■ Volets de l'exercice ■
• a. Reformulez sous forme de liste le paragraphe de l'extrait qui commence par « Derrière le catalogue d'Annapurna Interactive », en conservant ses faits principaux.
• b. Retapez fidèlement le passage de l'extrait allant de « Derrière le catalogue » jusqu'à « une poignée d’années. ».
• c. Dressez la liste de tous les titres de jeux vidéo cités dans l'extrait.

■ Extrait de page ■

* * * *

À l’origine de Annapurna Interactive, il y a Annapurna Pictures, une société de production de cinéma qui a toujours revendiqué sa singularité éditoriale, désireuse de se différencier du reste d’Hollywood. Fondée en 2012, elle a très vite su se faire un nom, parvenant à faire entrer dans son sérail des réalisateurs à la renommée internationale tels que Paul Thomas Anderson, Joel et Ethan Coen ou même Jacques Audiard, ainsi que des chouchous du cinéma indépendants comme Harmony Korine ou Ana Lily Amirpour. En à peine plus de dix ans, elle est ainsi devenue l’un des acteurs incontournables du cinéma américain, activité récemment prolongée par la production de séries, mais aussi, et c’est ce qui nous intéresse ici, par la distribution de jeux vidéo depuis 2016.
Derrière le catalogue d’Annapurna Interactive, on retrouve la même volonté de soutenir des propositions fortes et originales, mettant en valeur des esthétiques soignées, des formes innovantes et de nouvelles manières de raconter des histoires. Plusieurs des titres qui y figurent sont devenus de véritables références, non seulement pour les joueurs, mais également pour les autres créateurs qui les revendiquent comme sources d’inspiration. What Remains of Edith Finch, Florence, Gorogoa ou encore Outer Wilds font ainsi partie des premiers jeux distribués par Annapurna Interactive, qui ont contribué à définir son identité et à propulser cette filiale sur le devant de la scène en une poignée d’années.
Du côté de 24 Bit Games, le paysage n’est pas tout à fait le même puisque le développeur a livré des titres un peu moins « arty » tels que Broforce ou Gorn. Pour autant, ces jeux (qu’on retrouve chez Devolver Digital) n’en demeurent pas moins atypiques et ont su séduire le public grâce à leur démesure et leur second degré. En parallèle, le studio a déjà collaboré régulièrement avec Annapurna qui assure la distribution de plusieurs de ses créations, dont Neon White et 12 Minutes. Puisqu’on ne change pas une équipe qui gagne, autant la formaliser, et ce rachat se fait ainsi dans le prolongement de ce travail passé, comme en témoigne le communiqué signé par Luke Lamothe, président de 24 Games :
« Au fil des années passées à travailler avec les bonnes gens d’Annapurna, nous avons découvert en eux des personnes sages et charitables, tout aussi inspirantes qu’inspirées. Leurs valeurs s’alignent avec les nôtres et si ce partenariat peut vous paraître trop beau pour être vrai, de notre point de vue, il s’agit juste de l’évolution inévitable et organique de notre relation qui, de chenille, devient papillon. Cela me peine d’énoncer un tel cliché, mais nous sommes complémentaires. »

* * * *

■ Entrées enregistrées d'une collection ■
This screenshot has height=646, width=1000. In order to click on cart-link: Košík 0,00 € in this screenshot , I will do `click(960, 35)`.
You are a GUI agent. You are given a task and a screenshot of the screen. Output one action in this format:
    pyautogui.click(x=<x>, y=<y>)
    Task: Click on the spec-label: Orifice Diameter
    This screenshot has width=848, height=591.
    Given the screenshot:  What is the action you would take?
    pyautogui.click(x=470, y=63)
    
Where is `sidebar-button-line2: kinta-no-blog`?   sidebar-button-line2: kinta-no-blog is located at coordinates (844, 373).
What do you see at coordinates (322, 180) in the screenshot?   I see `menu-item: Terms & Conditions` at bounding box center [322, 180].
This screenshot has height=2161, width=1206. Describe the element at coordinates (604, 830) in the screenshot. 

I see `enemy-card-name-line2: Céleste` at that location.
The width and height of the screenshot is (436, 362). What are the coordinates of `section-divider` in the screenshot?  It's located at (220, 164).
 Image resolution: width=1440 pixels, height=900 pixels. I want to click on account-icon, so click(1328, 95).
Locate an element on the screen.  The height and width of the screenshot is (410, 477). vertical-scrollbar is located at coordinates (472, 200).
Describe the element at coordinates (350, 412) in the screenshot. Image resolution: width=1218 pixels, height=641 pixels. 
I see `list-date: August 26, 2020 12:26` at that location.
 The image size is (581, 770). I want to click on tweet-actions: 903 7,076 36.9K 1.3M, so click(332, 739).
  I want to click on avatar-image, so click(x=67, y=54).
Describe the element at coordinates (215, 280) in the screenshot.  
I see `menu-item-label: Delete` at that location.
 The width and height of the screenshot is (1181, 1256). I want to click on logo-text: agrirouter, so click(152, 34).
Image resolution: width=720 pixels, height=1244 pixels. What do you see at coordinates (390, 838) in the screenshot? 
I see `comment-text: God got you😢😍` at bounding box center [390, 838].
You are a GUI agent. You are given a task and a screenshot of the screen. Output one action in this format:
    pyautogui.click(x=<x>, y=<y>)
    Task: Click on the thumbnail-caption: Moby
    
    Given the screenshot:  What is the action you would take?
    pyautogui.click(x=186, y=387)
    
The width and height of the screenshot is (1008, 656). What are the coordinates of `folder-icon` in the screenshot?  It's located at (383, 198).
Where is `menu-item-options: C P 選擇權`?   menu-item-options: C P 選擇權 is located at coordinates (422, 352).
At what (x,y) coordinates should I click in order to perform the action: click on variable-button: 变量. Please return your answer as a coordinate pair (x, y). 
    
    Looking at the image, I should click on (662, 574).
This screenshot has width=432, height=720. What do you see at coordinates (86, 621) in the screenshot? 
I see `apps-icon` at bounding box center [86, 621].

* * * *

■ Vos réponses écrites ■
• a.
- Le catalogue d'Annapurna Interactive soutient des propositions fortes et originales : esthétiques soignées, formes innovantes, nouvelles manières de raconter des histoires.
- Plusieurs de ses titres sont devenus des références, pour les joueurs comme pour d'autres créateurs qui s'en inspirent.
- What Remains of Edith Finch, Florence, Gorogoa et Outer Wilds figurent parmi les premiers jeux distribués. Ils ont défini l'identité de la filiale et l'ont propulsée sur le devant de la scène en quelques années.

• b.
Derrière le catalogue d’Annapurna Interactive, on retrouve la même volonté de soutenir des propositions fortes et originales, mettant en valeur des esthétiques soignées, des formes innovantes et de nouvelles manières de raconter des histoires. Plusieurs des titres qui y figurent sont devenus de véritables références, non seulement pour les joueurs, mais également pour les autres créateurs qui les revendiquent comme sources d’inspiration. What Remains of Edith Finch, Florence, Gorogoa ou encore Outer Wilds font ainsi partie des premiers jeux distribués par Annapurna Interactive, qui ont contribué à définir son identité et à propulser cette filiale sur le devant de la scène en une poignée d’années.

• c.
- What Remains of Edith Finch
- Florence
- Gorogoa
- Outer Wilds
- Broforce
- Gorn
- Neon White
- 12 Minutes